# AVAILABLE RECORDS
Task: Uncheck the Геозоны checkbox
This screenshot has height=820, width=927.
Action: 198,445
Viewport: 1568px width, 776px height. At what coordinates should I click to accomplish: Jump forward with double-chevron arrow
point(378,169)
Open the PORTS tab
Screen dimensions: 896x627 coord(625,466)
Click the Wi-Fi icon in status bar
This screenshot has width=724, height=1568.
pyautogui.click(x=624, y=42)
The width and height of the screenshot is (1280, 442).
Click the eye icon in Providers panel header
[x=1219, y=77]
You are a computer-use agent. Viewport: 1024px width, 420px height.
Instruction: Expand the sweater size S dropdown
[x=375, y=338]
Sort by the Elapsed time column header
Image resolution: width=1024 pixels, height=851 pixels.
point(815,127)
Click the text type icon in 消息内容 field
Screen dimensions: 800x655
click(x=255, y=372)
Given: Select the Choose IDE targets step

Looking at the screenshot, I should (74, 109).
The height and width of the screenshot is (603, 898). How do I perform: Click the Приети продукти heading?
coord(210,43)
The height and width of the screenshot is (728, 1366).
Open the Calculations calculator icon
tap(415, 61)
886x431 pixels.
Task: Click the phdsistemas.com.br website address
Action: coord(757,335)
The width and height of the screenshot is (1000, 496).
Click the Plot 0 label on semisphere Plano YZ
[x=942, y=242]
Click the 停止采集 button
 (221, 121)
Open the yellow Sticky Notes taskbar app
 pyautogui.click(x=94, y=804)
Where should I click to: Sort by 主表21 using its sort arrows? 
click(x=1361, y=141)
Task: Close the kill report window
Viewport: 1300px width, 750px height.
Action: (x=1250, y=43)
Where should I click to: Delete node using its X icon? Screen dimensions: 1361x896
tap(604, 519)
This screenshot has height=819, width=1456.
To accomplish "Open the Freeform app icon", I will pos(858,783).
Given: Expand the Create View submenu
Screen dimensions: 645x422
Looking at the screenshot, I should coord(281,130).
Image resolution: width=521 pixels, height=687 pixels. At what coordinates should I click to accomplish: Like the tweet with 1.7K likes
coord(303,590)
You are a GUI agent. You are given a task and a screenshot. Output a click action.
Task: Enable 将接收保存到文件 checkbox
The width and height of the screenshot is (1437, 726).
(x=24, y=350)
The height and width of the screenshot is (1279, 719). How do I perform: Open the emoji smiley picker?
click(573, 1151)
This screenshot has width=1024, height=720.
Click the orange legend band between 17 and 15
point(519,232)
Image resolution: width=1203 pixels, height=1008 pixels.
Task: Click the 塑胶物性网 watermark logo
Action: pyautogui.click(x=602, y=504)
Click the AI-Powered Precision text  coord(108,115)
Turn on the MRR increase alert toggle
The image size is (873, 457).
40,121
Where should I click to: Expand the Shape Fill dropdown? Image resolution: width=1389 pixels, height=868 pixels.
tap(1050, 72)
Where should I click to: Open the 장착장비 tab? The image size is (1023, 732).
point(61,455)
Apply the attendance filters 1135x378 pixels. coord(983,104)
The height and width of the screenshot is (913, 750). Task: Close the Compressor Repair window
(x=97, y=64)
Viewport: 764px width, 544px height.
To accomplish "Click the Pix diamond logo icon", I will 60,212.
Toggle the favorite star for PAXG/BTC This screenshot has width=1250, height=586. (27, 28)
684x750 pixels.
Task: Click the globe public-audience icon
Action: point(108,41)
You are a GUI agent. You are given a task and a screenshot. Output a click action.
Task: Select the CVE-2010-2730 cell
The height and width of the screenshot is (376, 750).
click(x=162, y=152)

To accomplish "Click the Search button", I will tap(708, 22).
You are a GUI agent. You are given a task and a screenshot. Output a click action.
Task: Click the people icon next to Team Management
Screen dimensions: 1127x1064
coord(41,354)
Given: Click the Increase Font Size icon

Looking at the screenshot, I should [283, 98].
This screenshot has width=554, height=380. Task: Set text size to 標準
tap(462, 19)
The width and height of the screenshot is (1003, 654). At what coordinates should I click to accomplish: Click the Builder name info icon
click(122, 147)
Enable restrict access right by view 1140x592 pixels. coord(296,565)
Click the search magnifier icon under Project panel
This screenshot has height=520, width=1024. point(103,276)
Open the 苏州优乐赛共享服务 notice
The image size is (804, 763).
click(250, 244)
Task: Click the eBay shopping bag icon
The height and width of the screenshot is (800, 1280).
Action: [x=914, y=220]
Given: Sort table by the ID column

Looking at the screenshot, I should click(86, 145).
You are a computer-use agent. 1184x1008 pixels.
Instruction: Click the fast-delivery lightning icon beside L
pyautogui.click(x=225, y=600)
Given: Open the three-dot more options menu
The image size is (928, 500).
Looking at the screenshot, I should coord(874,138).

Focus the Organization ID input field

# WHAT YOU ARE ASKED TO DO
List the lines of the entries that include "computer".

# SOLUTION FOR THIS TASK
You are a computer-use agent. Viewport: 1024px width, 420px height.
You are a computer-use agent. 1184x1008 pixels.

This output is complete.